:: TASK MATERIAL ::
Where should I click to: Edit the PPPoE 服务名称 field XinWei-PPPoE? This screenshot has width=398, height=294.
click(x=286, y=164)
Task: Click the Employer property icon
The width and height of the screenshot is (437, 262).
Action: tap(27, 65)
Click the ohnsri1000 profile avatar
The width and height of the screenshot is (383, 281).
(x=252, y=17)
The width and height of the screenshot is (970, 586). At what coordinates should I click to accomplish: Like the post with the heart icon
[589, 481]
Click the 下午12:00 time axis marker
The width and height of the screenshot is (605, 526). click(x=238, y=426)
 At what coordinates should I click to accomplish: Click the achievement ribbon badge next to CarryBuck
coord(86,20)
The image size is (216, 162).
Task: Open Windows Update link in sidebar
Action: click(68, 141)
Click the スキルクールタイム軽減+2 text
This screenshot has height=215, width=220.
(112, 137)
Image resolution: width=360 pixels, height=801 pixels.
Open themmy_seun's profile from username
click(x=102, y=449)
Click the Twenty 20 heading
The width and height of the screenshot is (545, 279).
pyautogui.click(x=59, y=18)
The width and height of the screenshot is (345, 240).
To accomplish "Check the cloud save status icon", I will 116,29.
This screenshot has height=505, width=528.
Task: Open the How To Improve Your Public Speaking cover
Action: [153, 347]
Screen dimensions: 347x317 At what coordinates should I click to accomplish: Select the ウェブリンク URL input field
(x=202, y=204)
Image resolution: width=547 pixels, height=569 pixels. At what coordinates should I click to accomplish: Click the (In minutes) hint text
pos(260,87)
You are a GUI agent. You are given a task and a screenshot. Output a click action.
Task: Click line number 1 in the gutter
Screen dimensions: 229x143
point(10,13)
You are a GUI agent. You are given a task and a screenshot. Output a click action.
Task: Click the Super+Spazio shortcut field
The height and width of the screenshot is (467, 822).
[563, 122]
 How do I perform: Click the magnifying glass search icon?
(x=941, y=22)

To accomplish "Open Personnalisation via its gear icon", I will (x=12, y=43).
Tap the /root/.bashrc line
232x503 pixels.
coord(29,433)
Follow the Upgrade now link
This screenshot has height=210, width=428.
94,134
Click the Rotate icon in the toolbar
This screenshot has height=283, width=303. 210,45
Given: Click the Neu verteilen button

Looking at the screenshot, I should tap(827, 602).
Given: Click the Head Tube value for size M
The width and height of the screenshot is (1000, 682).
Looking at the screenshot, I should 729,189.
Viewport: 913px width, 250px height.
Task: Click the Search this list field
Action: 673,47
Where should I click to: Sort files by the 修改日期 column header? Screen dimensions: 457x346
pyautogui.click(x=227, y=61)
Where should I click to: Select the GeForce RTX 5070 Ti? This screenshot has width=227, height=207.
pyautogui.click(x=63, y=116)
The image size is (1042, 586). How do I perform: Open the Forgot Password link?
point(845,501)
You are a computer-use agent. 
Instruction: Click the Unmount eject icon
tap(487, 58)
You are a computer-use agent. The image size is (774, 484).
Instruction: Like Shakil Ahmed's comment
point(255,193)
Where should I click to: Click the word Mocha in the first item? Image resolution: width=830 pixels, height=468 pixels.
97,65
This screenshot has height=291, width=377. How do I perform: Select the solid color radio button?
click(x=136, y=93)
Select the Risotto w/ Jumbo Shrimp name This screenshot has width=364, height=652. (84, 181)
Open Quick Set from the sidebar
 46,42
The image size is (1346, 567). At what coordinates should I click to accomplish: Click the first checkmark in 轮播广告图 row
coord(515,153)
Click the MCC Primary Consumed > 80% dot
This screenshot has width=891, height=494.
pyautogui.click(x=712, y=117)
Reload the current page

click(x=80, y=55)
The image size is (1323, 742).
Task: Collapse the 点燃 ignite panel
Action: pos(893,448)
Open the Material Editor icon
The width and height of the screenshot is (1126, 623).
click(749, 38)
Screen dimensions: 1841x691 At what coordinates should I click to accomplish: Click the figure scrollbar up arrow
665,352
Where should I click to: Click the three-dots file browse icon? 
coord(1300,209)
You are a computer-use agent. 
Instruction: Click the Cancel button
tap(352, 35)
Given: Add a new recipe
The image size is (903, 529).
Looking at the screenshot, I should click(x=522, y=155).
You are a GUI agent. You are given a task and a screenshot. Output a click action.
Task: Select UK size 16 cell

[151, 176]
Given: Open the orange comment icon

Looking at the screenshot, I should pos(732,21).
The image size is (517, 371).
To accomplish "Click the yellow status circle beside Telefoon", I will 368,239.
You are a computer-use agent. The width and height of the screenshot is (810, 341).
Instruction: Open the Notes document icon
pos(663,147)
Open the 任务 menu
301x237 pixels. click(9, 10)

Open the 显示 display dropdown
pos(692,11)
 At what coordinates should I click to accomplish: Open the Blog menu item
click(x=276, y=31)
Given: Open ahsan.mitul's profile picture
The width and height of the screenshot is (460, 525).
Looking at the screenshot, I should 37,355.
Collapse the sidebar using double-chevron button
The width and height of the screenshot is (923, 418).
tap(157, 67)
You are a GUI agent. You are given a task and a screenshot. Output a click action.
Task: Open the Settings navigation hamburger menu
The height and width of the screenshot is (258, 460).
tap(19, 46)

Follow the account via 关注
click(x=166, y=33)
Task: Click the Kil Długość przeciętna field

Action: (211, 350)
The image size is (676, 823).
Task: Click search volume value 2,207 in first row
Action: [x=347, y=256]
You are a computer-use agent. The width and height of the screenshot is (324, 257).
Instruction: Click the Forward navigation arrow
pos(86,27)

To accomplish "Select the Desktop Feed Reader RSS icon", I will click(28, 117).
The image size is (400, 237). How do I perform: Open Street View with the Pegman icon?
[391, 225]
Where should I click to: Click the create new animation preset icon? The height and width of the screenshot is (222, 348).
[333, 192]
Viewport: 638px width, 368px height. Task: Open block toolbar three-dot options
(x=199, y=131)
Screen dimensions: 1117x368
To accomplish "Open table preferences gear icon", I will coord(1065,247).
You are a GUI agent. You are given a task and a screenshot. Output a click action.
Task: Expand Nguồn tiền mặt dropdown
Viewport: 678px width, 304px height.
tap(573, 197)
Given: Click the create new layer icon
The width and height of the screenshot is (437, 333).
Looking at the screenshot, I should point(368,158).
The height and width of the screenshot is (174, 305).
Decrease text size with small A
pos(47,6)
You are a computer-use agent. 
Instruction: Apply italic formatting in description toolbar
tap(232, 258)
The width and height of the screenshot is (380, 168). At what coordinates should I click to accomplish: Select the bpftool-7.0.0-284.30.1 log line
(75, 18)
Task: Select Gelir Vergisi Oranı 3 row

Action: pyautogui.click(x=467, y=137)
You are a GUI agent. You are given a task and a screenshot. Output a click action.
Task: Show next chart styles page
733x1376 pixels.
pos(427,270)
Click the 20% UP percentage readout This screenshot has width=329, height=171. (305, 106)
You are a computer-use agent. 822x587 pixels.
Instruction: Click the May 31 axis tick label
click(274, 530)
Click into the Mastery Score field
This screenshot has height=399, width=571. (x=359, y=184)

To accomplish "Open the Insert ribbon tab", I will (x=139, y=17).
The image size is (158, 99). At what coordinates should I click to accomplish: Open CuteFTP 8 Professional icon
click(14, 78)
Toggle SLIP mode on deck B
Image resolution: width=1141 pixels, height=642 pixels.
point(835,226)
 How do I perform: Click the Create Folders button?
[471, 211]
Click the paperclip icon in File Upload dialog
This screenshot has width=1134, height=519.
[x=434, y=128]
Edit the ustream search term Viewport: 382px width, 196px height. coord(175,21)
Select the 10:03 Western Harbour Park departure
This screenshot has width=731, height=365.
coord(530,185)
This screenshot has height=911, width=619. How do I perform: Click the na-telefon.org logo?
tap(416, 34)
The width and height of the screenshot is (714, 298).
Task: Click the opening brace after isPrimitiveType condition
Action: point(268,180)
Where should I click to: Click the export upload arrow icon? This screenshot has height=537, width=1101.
:::
__EXERCISE INSTRUCTIONS__
The expected output is the complete data, repeated exactly.

__REPLY__
Where should I click to: Edit the PPPoE 服务名称 field XinWei-PPPoE? This screenshot has width=398, height=294.
click(x=286, y=164)
Task: Click the Employer property icon
The width and height of the screenshot is (437, 262).
Action: tap(27, 65)
Click the ohnsri1000 profile avatar
The width and height of the screenshot is (383, 281).
(x=252, y=17)
The width and height of the screenshot is (970, 586). At what coordinates should I click to accomplish: Like the post with the heart icon
[589, 481]
Click the 下午12:00 time axis marker
The width and height of the screenshot is (605, 526). click(x=238, y=426)
 At what coordinates should I click to accomplish: Click the achievement ribbon badge next to CarryBuck
coord(86,20)
The image size is (216, 162).
Task: Open Windows Update link in sidebar
Action: click(68, 141)
Click the スキルクールタイム軽減+2 text
This screenshot has height=215, width=220.
(112, 137)
Image resolution: width=360 pixels, height=801 pixels.
Open themmy_seun's profile from username
click(x=102, y=449)
Click the Twenty 20 heading
The width and height of the screenshot is (545, 279).
pyautogui.click(x=59, y=18)
The width and height of the screenshot is (345, 240).
To accomplish "Check the cloud save status icon", I will 116,29.
This screenshot has height=505, width=528.
Task: Open the How To Improve Your Public Speaking cover
Action: [153, 347]
Screen dimensions: 347x317 At what coordinates should I click to accomplish: Select the ウェブリンク URL input field
(x=202, y=204)
Image resolution: width=547 pixels, height=569 pixels. At what coordinates should I click to accomplish: Click the (In minutes) hint text
pos(260,87)
You are a GUI agent. You are given a task and a screenshot. Output a click action.
Task: Click line number 1 in the gutter
Screen dimensions: 229x143
point(10,13)
You are a GUI agent. You are given a task and a screenshot. Output a click action.
Task: Click the Super+Spazio shortcut field
The height and width of the screenshot is (467, 822).
[563, 122]
 How do I perform: Click the magnifying glass search icon?
(x=941, y=22)

To accomplish "Open Personnalisation via its gear icon", I will (x=12, y=43).
Tap the /root/.bashrc line
232x503 pixels.
coord(29,433)
Follow the Upgrade now link
This screenshot has height=210, width=428.
94,134
Click the Rotate icon in the toolbar
This screenshot has height=283, width=303. 210,45
Given: Click the Neu verteilen button

Looking at the screenshot, I should tap(827, 602).
Given: Click the Head Tube value for size M
The width and height of the screenshot is (1000, 682).
Looking at the screenshot, I should 729,189.
Viewport: 913px width, 250px height.
Task: Click the Search this list field
Action: 673,47
Where should I click to: Sort files by the 修改日期 column header? Screen dimensions: 457x346
pyautogui.click(x=227, y=61)
Where should I click to: Select the GeForce RTX 5070 Ti? This screenshot has width=227, height=207.
pyautogui.click(x=63, y=116)
The image size is (1042, 586). How do I perform: Open the Forgot Password link?
point(845,501)
You are a computer-use agent. 
Instruction: Click the Unmount eject icon
tap(487, 58)
You are a computer-use agent. The image size is (774, 484).
Instruction: Like Shakil Ahmed's comment
point(255,193)
Where should I click to: Click the word Mocha in the first item? Image resolution: width=830 pixels, height=468 pixels.
97,65
This screenshot has height=291, width=377. How do I perform: Select the solid color radio button?
click(x=136, y=93)
Select the Risotto w/ Jumbo Shrimp name This screenshot has width=364, height=652. (84, 181)
Open Quick Set from the sidebar
 46,42
The image size is (1346, 567). At what coordinates should I click to accomplish: Click the first checkmark in 轮播广告图 row
coord(515,153)
Click the MCC Primary Consumed > 80% dot
This screenshot has width=891, height=494.
pyautogui.click(x=712, y=117)
Reload the current page

click(x=80, y=55)
The image size is (1323, 742).
Task: Collapse the 点燃 ignite panel
Action: pos(893,448)
Open the Material Editor icon
The width and height of the screenshot is (1126, 623).
click(749, 38)
Screen dimensions: 1841x691 At what coordinates should I click to accomplish: Click the figure scrollbar up arrow
665,352
Where should I click to: Click the three-dots file browse icon? 
coord(1300,209)
You are a computer-use agent. 
Instruction: Click the Cancel button
tap(352, 35)
Given: Add a new recipe
The image size is (903, 529).
Looking at the screenshot, I should click(x=522, y=155).
You are a GUI agent. You are given a task and a screenshot. Output a click action.
Task: Select UK size 16 cell

[151, 176]
Given: Open the orange comment icon

Looking at the screenshot, I should pos(732,21).
The image size is (517, 371).
To accomplish "Click the yellow status circle beside Telefoon", I will 368,239.
You are a computer-use agent. The width and height of the screenshot is (810, 341).
Instruction: Open the Notes document icon
pos(663,147)
Open the 任务 menu
301x237 pixels. click(9, 10)

Open the 显示 display dropdown
pos(692,11)
 At what coordinates should I click to accomplish: Open the Blog menu item
click(x=276, y=31)
Given: Open ahsan.mitul's profile picture
The width and height of the screenshot is (460, 525).
Looking at the screenshot, I should 37,355.
Collapse the sidebar using double-chevron button
The width and height of the screenshot is (923, 418).
tap(157, 67)
You are a GUI agent. You are given a task and a screenshot. Output a click action.
Task: Open the Settings navigation hamburger menu
The height and width of the screenshot is (258, 460).
tap(19, 46)

Follow the account via 关注
click(x=166, y=33)
Task: Click the Kil Długość przeciętna field

Action: (211, 350)
The image size is (676, 823).
Task: Click search volume value 2,207 in first row
Action: [x=347, y=256]
You are a computer-use agent. The width and height of the screenshot is (324, 257).
Instruction: Click the Forward navigation arrow
pos(86,27)

To accomplish "Select the Desktop Feed Reader RSS icon", I will click(28, 117).
The image size is (400, 237). How do I perform: Open Street View with the Pegman icon?
[391, 225]
Where should I click to: Click the create new animation preset icon? The height and width of the screenshot is (222, 348).
[333, 192]
Viewport: 638px width, 368px height. Task: Open block toolbar three-dot options
(x=199, y=131)
Screen dimensions: 1117x368
To accomplish "Open table preferences gear icon", I will coord(1065,247).
You are a GUI agent. You are given a task and a screenshot. Output a click action.
Task: Expand Nguồn tiền mặt dropdown
Viewport: 678px width, 304px height.
tap(573, 197)
Given: Click the create new layer icon
The width and height of the screenshot is (437, 333).
Looking at the screenshot, I should point(368,158).
The height and width of the screenshot is (174, 305).
Decrease text size with small A
pos(47,6)
You are a computer-use agent. 
Instruction: Apply italic formatting in description toolbar
tap(232, 258)
The width and height of the screenshot is (380, 168). At what coordinates should I click to accomplish: Select the bpftool-7.0.0-284.30.1 log line
(75, 18)
Task: Select Gelir Vergisi Oranı 3 row

Action: pyautogui.click(x=467, y=137)
You are a GUI agent. You are given a task and a screenshot. Output a click action.
Task: Show next chart styles page
733x1376 pixels.
pos(427,270)
Click the 20% UP percentage readout This screenshot has width=329, height=171. (305, 106)
You are a computer-use agent. 822x587 pixels.
Instruction: Click the May 31 axis tick label
click(274, 530)
Click into the Mastery Score field
This screenshot has height=399, width=571. (x=359, y=184)

To accomplish "Open the Insert ribbon tab", I will (x=139, y=17).
The image size is (158, 99). At what coordinates should I click to accomplish: Open CuteFTP 8 Professional icon
click(14, 78)
Toggle SLIP mode on deck B
Image resolution: width=1141 pixels, height=642 pixels.
point(835,226)
 How do I perform: Click the Create Folders button?
[471, 211]
Click the paperclip icon in File Upload dialog
This screenshot has width=1134, height=519.
[x=434, y=128]
Edit the ustream search term Viewport: 382px width, 196px height. coord(175,21)
Select the 10:03 Western Harbour Park departure
This screenshot has width=731, height=365.
coord(530,185)
This screenshot has height=911, width=619. How do I perform: Click the na-telefon.org logo?
tap(416, 34)
The width and height of the screenshot is (714, 298).
Task: Click the opening brace after isPrimitiveType condition
Action: point(268,180)
Where should I click to: Click the export upload arrow icon? This screenshot has height=537, width=1101.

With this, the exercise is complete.